All lines from the one containing "Task: Go to the Home navigation item" through the end of the material below are to be printed exactly, both ends included, minus pictures.
═════ RECORDS FOR THIS EXERCISE
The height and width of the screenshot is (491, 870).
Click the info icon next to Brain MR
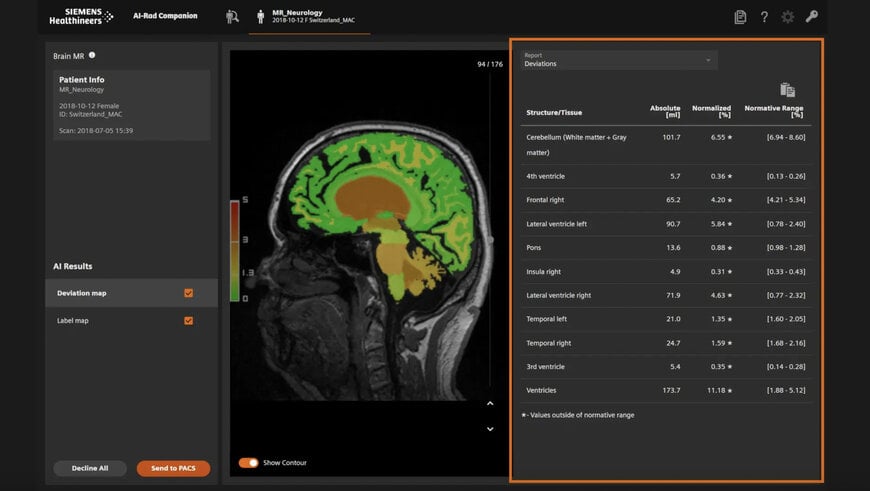click(92, 56)
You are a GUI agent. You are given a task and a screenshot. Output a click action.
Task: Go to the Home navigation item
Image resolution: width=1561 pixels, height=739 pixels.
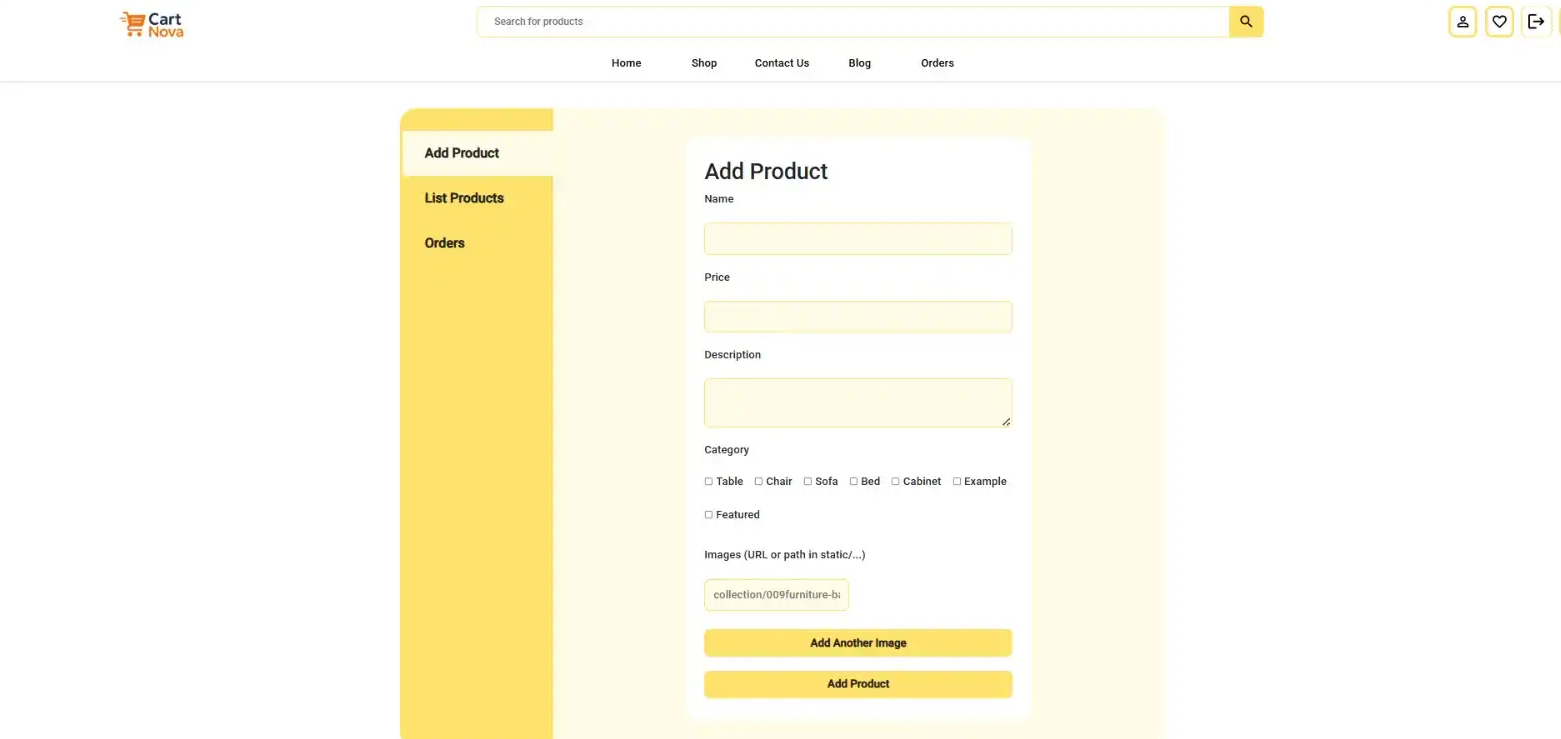(626, 63)
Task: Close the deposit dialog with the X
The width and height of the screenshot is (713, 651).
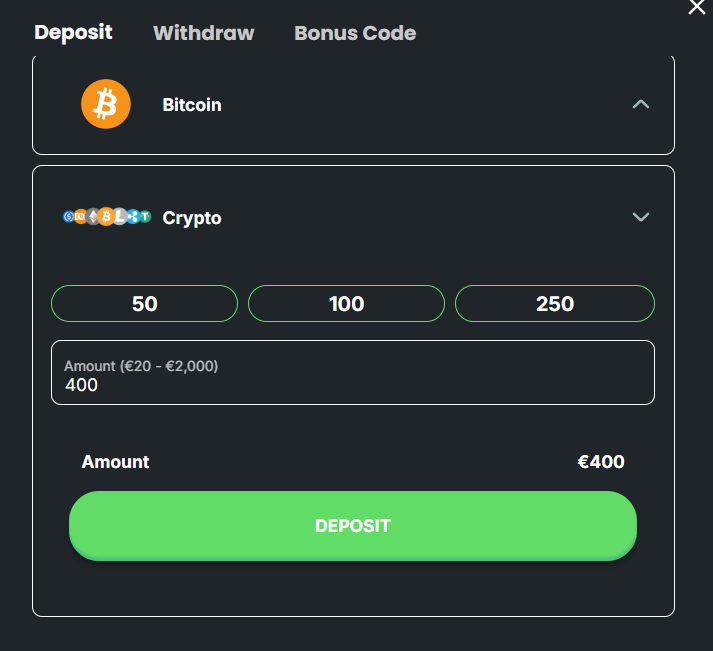Action: tap(697, 7)
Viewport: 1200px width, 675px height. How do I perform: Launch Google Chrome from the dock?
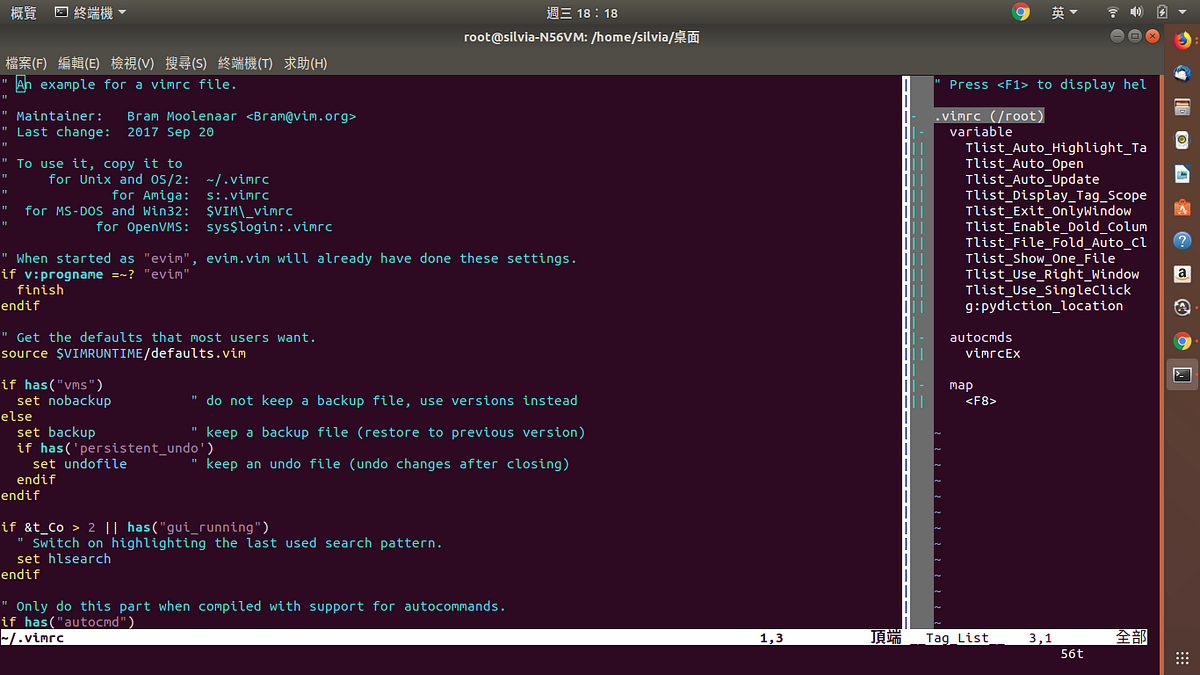1182,341
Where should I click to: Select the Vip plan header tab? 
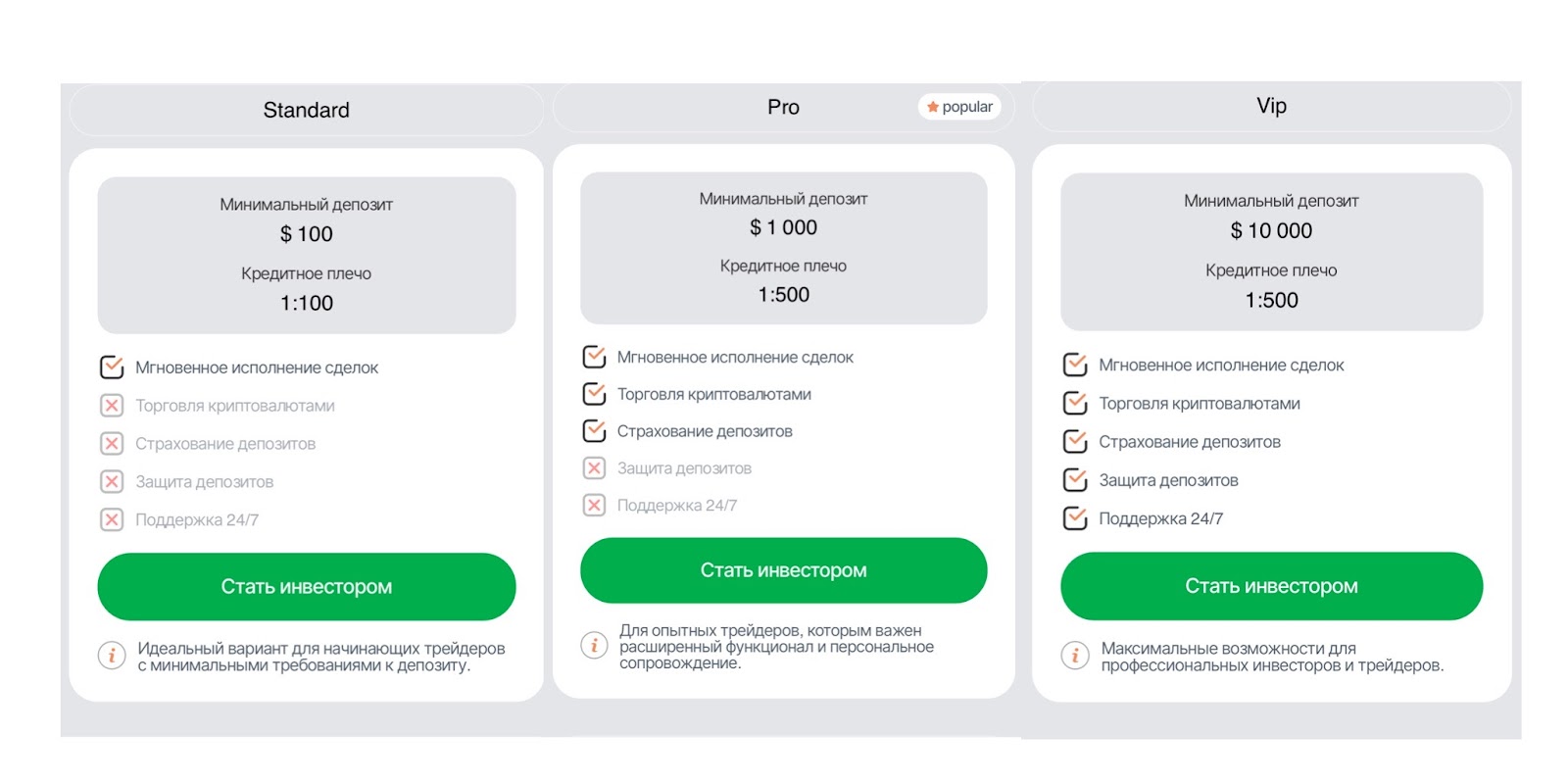point(1271,106)
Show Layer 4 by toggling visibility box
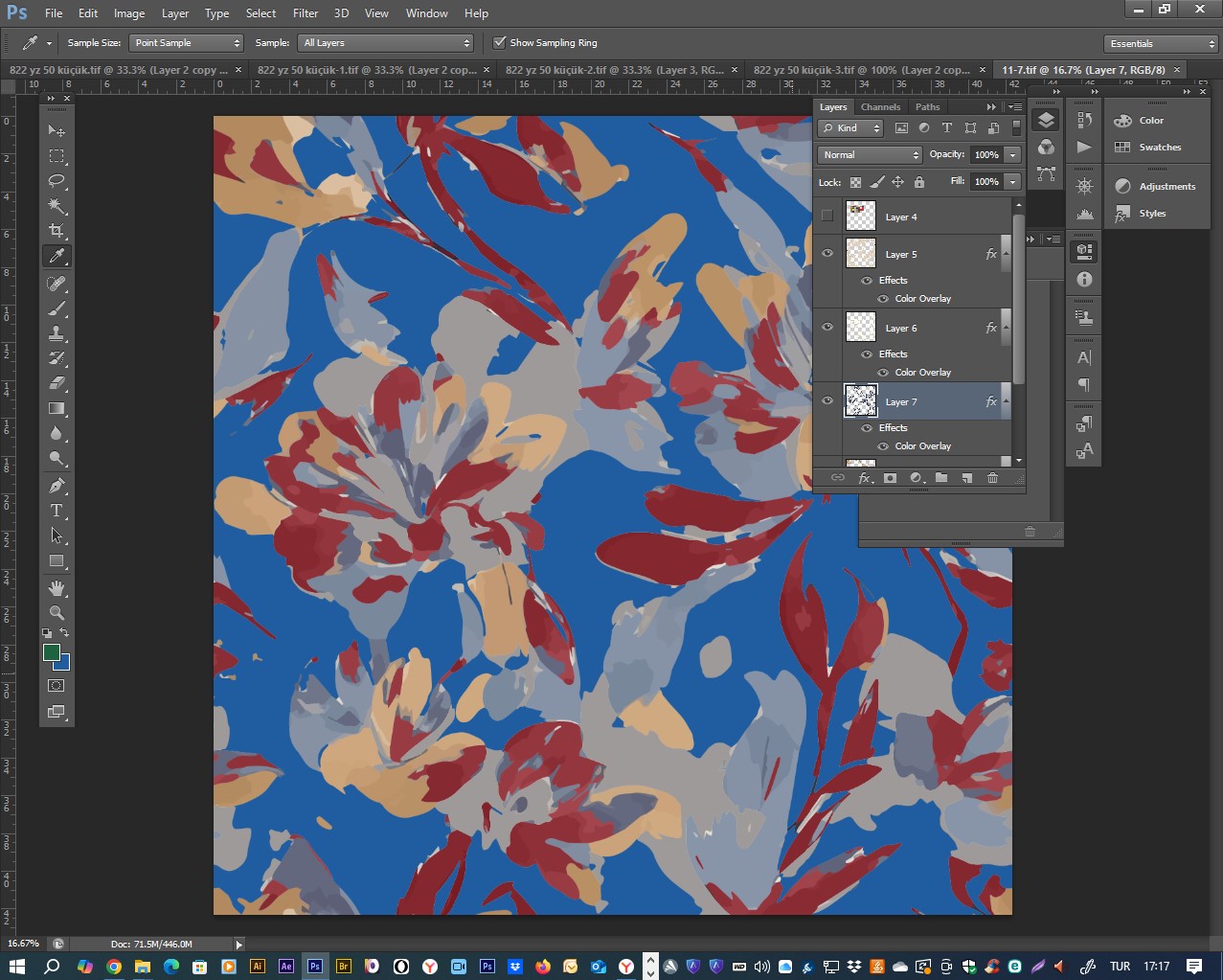Screen dimensions: 1223x980 (x=827, y=217)
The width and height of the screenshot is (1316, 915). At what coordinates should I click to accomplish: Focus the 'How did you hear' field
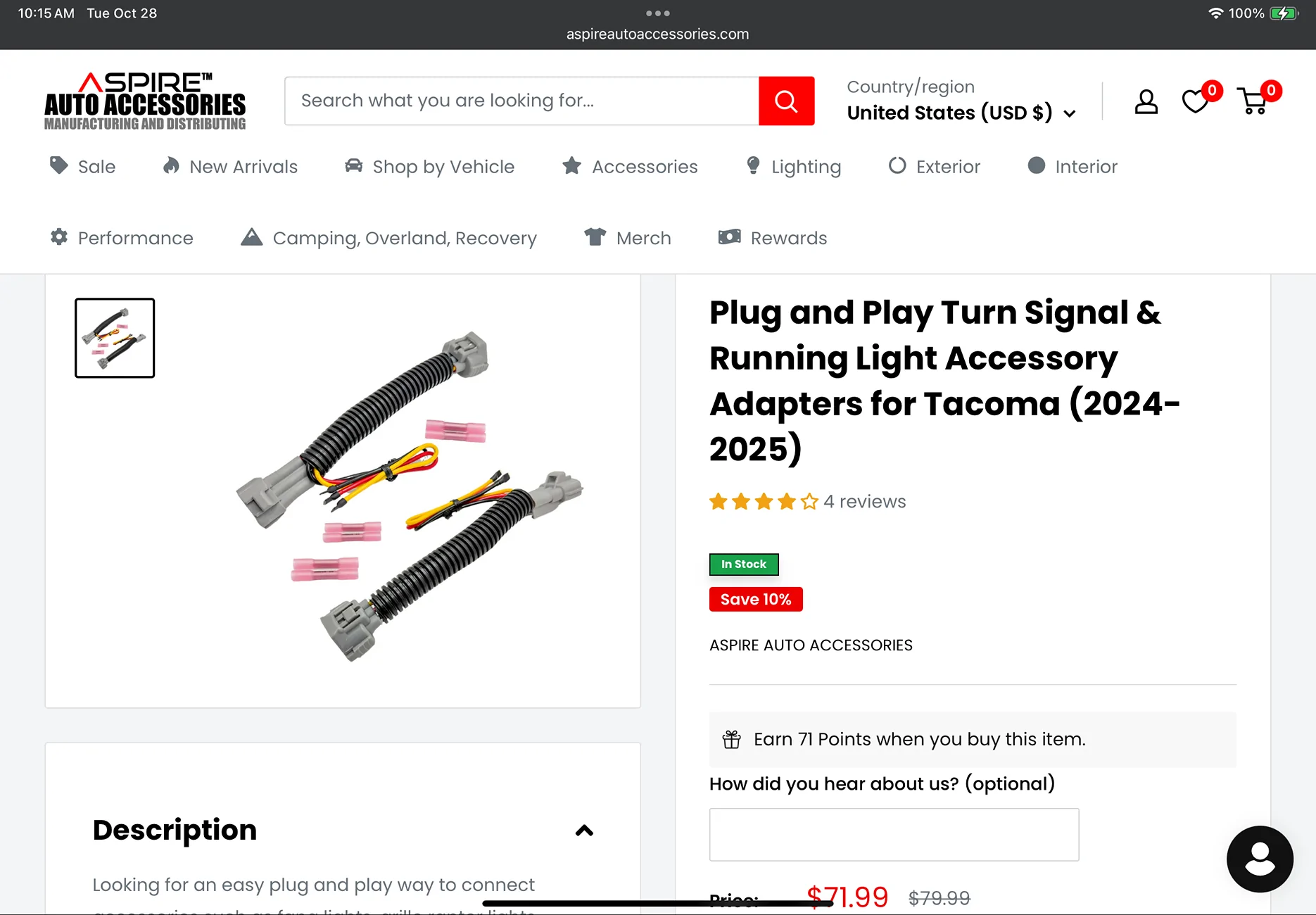tap(894, 835)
══════════
ANSWER TO THE PROBLEM →
Task: Go to the Home navigation item
Image resolution: width=1561 pixels, height=739 pixels.
(626, 63)
Task: Close the deposit dialog with the X
The width and height of the screenshot is (713, 651).
Action: tap(697, 7)
Viewport: 1200px width, 675px height. How do I perform: Launch Google Chrome from the dock?
1182,341
Where should I click to: Select the Vip plan header tab? 
point(1271,106)
Show Layer 4 by toggling visibility box
Screen dimensions: 1223x980 (x=827, y=217)
The width and height of the screenshot is (1316, 915). At what coordinates should I click to accomplish: Focus the 'How did you hear' field
tap(894, 835)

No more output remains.